Applying conservation of energy:

$\mathcal{T} +\mathcal{V} =\mathcal{T}_{initial} +\mathcal{V}_{initial} \implies \frac{(1+\mathrm{e}^{2x})\dot{x}^2}{2} + 10\mathrm{e}^x = 10\mathrm{e}^2$

Rearranging:

$\dot{x}^2 = \frac{20\left(\mathrm{e}^2 - \mathrm{e}^x\right)}{1 + \mathrm{e}^{2x}} \implies \dot{x} = -\sqrt{\frac{20\left(\mathrm{e}^2 - \mathrm{e}^x\right)}{1 + \mathrm{e}^{2x}}}$

The negative sign is introduced because as time increases $x$ decreases. Finally, separating the variables and integrating:

$T = \int_{0}^{2} \sqrt{\frac{1 + \mathrm{e}^{2x}}{20\left(\mathrm{e}^2 - \mathrm{e}^x\right)}} \ dx \approx 1.1748 \ \mathrm{seconds}$

I used Lagrangian mechanics.

Kinetic energy:

$T = \frac{1}{2} m ( \dot{x}^2 + \dot{y}^2) = \frac{1}{2} m \dot{x}^2 ( 1 + e^{2x} )$

Potential energy:

$V = m g y = m g e^x$

Lagrangian:

$L = T - V = \frac{1}{2} m \dot{x}^2 ( 1 + e^{2x} ) - m g e^x$

Equation of motion:

$\frac{d}{dt} \frac{\partial{L}}{\partial{\dot{x}}} = \frac{\partial{L}}{\partial{x}}$

Evaluating results in the following expression for the second time derivative:

$\ddot{x} = \frac{- \dot{x}^2 e^{2x} - g e^x}{1 + e^{2x}}$

And then numerical integration takes care of the rest.
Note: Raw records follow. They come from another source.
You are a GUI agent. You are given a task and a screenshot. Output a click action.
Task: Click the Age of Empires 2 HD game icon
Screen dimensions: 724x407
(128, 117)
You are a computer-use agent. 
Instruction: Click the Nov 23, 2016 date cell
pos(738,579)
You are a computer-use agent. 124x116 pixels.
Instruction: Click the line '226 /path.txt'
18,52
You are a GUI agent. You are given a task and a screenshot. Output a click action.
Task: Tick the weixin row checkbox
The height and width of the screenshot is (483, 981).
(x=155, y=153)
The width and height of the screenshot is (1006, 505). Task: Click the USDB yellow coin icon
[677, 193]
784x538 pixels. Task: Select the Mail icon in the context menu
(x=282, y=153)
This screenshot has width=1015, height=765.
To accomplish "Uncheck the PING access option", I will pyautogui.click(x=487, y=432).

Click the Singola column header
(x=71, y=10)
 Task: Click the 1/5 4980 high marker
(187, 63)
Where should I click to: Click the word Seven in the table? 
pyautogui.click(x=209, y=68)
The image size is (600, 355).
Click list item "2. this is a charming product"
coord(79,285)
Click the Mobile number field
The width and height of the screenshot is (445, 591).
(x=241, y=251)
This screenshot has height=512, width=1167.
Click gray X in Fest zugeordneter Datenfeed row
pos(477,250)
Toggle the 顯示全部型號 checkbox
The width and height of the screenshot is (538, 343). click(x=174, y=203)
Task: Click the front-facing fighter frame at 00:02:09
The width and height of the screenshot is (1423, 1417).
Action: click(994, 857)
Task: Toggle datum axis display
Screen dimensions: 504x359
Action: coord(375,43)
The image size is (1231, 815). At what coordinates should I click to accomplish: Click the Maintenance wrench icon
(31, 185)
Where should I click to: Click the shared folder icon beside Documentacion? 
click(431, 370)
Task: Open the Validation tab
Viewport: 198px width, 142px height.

I have shown the explicit Euler technique below. The "k" subscript denotes the present processing interval, and the "k-1" subscript denotes the previous processing interval.

$x_k = x_{k-1} + \dot{x}_{k-1} \Delta t \\ \dot{x}_k = \dot{x}_{k-1} + \ddot{x}_{k-1} \Delta t \\ \ddot{x}_k = \frac{- \dot{x}_k^2 e^{2x_k} - g e^{x_k}}{1 + e^{2x_k}}$